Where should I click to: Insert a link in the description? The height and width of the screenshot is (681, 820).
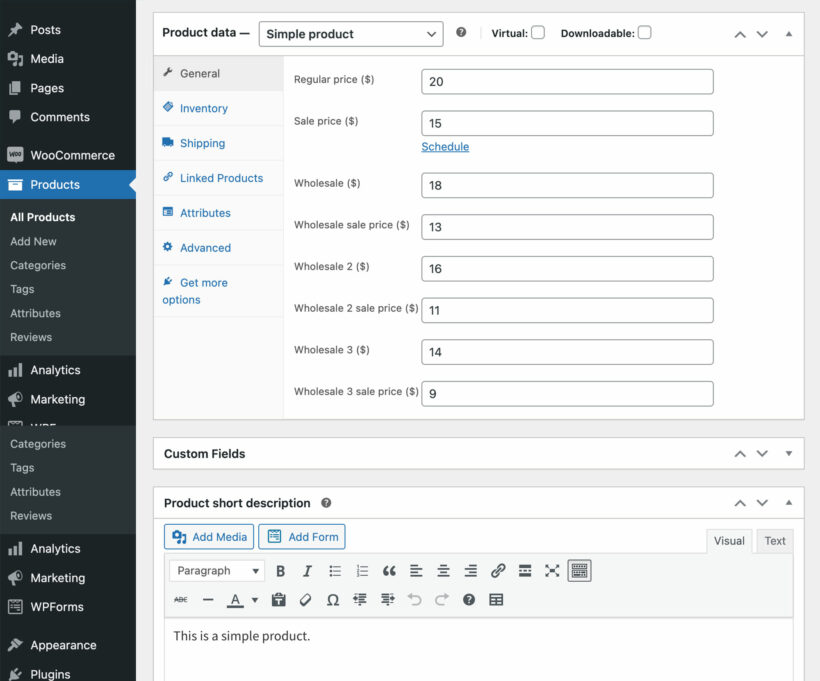(498, 571)
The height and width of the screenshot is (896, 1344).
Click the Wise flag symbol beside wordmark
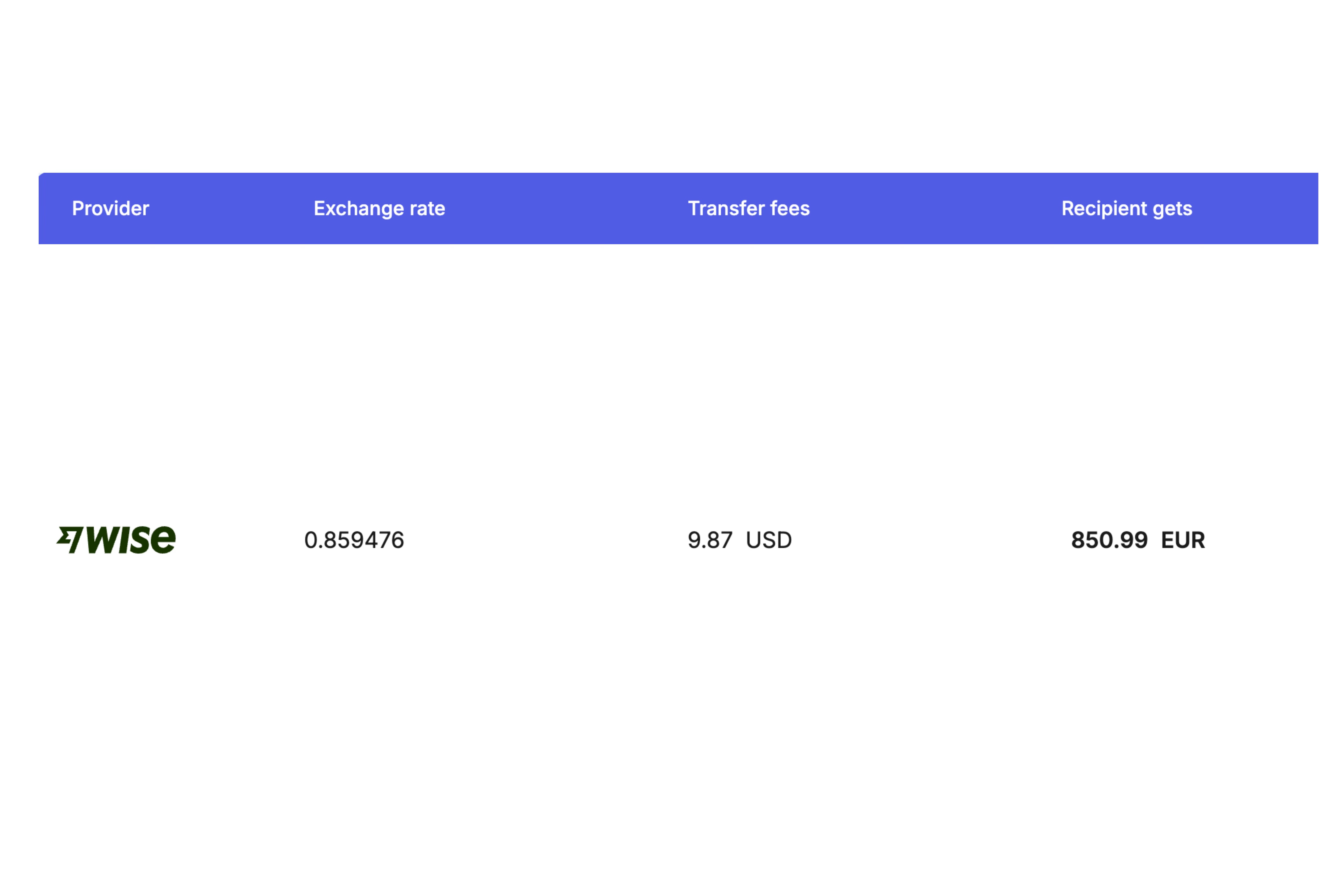tap(70, 539)
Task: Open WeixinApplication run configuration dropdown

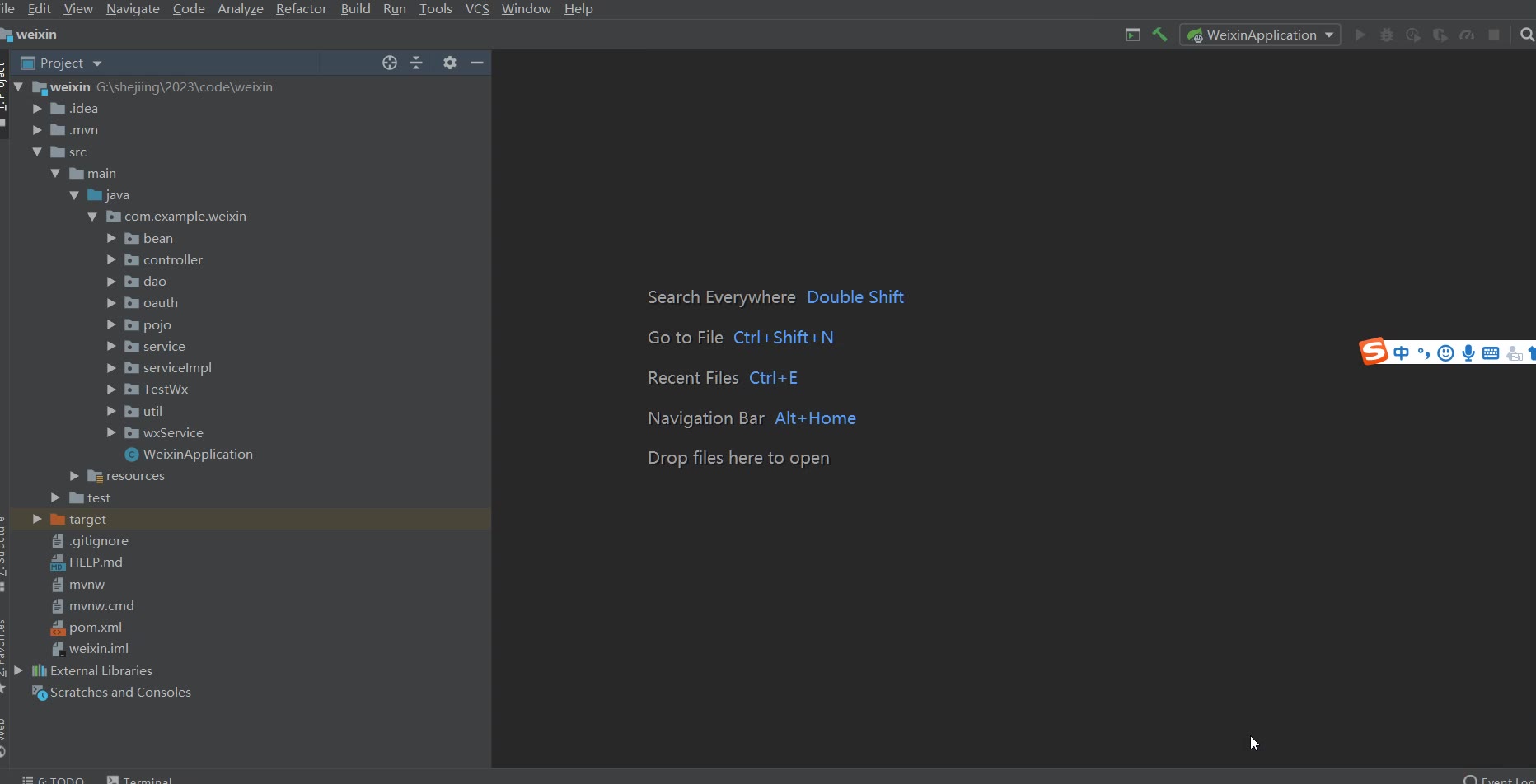Action: 1261,35
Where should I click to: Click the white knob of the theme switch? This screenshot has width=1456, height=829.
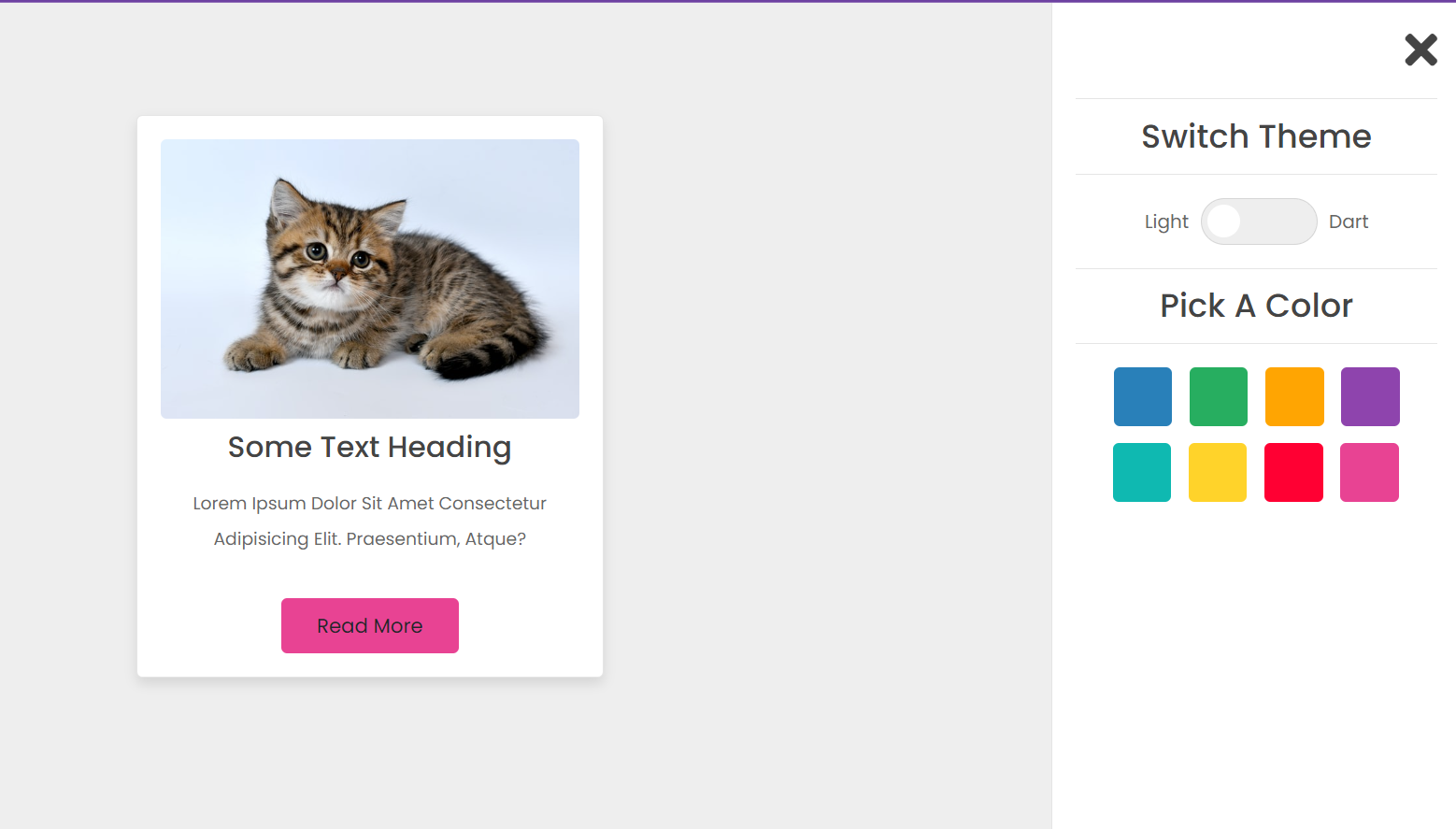point(1223,222)
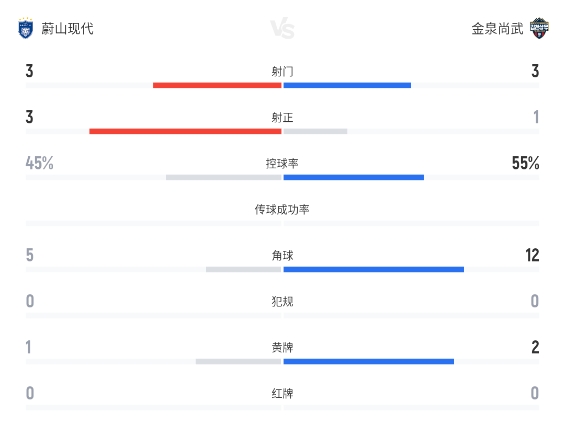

■ **Task to complete**: Output every entry above exactly, minus the pictures.

■ **The answer**:
Where should I click to: Insert a link in the description? The height and width of the screenshot is (681, 820).
(498, 571)
The height and width of the screenshot is (896, 1344).
Click the Wise flag symbol beside wordmark
tap(70, 539)
Task: Open WeixinApplication run configuration dropdown

Action: 1261,35
Where should I click to: Click the white knob of the theme switch? This screenshot has width=1456, height=829.
point(1223,222)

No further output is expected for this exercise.